Wie gut gefällt dir das Buchcover, der Schreibstil, der Spannungsaufbau in der Leseprobe und die bisher vorgestellten Charaktere:
Das Cover mit dem klassischen Landschaftsmotiv passt super zum historischen Setting. Der Schreibstil ist angenehm direkt, flüssig und nah an den Figuren, ganz ohne prätentiöses Geschwurbel. Der Spannungsaufbau ist in der Leseprobe eher ruhig und charaktergetrieben, liefert aber durch das Setting im Niemandsland an der Grenze und den Schmuggelthemen ein verdammt gutes Fundament.
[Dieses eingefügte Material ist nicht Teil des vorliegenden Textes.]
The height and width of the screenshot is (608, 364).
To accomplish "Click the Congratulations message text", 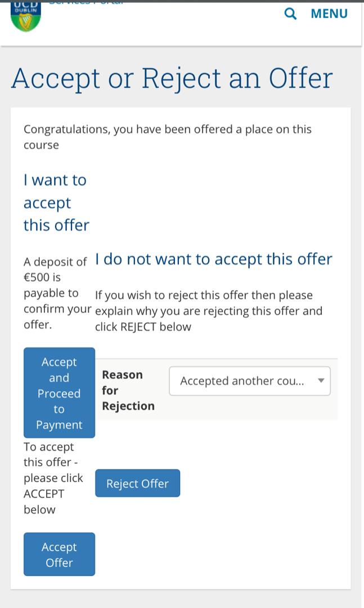I will [x=168, y=137].
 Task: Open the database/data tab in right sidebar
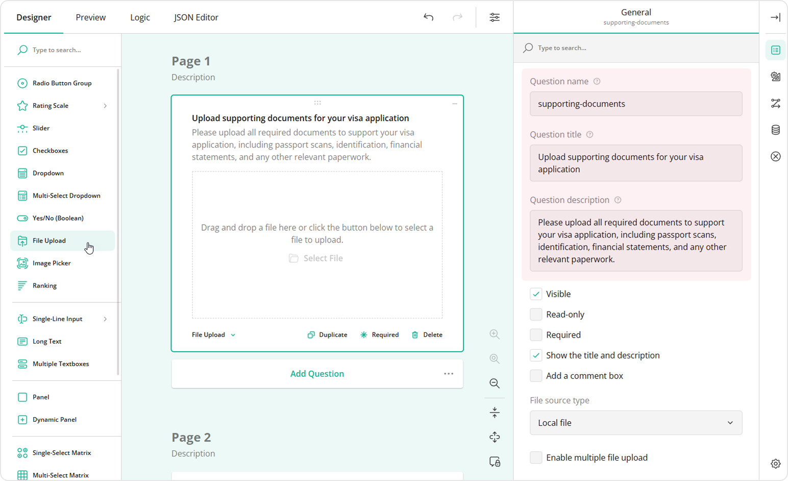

Arnold ist als moralisch grauer, zäher Typ, der sich durchbeißt und das Hamsterrad der Monotonie verweigert, sofort greifbar und verdammt stark gezeichnet. Einzige Kritik: Das Pacing könnte einen Tick mehr Dynamik vertragen, da die Landschaftsbeschreibungen an manchen Stellen ein wenig langatmig geraten sind.
Was erwartest du von der Geschichte und warum würdest du das Buch gerne weiterlesen:
Ich erwarte ein packendes, historisches Drama, das vor allem durch seine dichte Atmosphäre und die Dynamik der Dorfgemeinschaft lebt. Ich will unbedingt wissen, wie sich die politische Zuspitzung ab 1933 auf diese eigenwilligen Grenzgänger auswirkt und wie das Dorf sich gegen die Großmacht behauptet.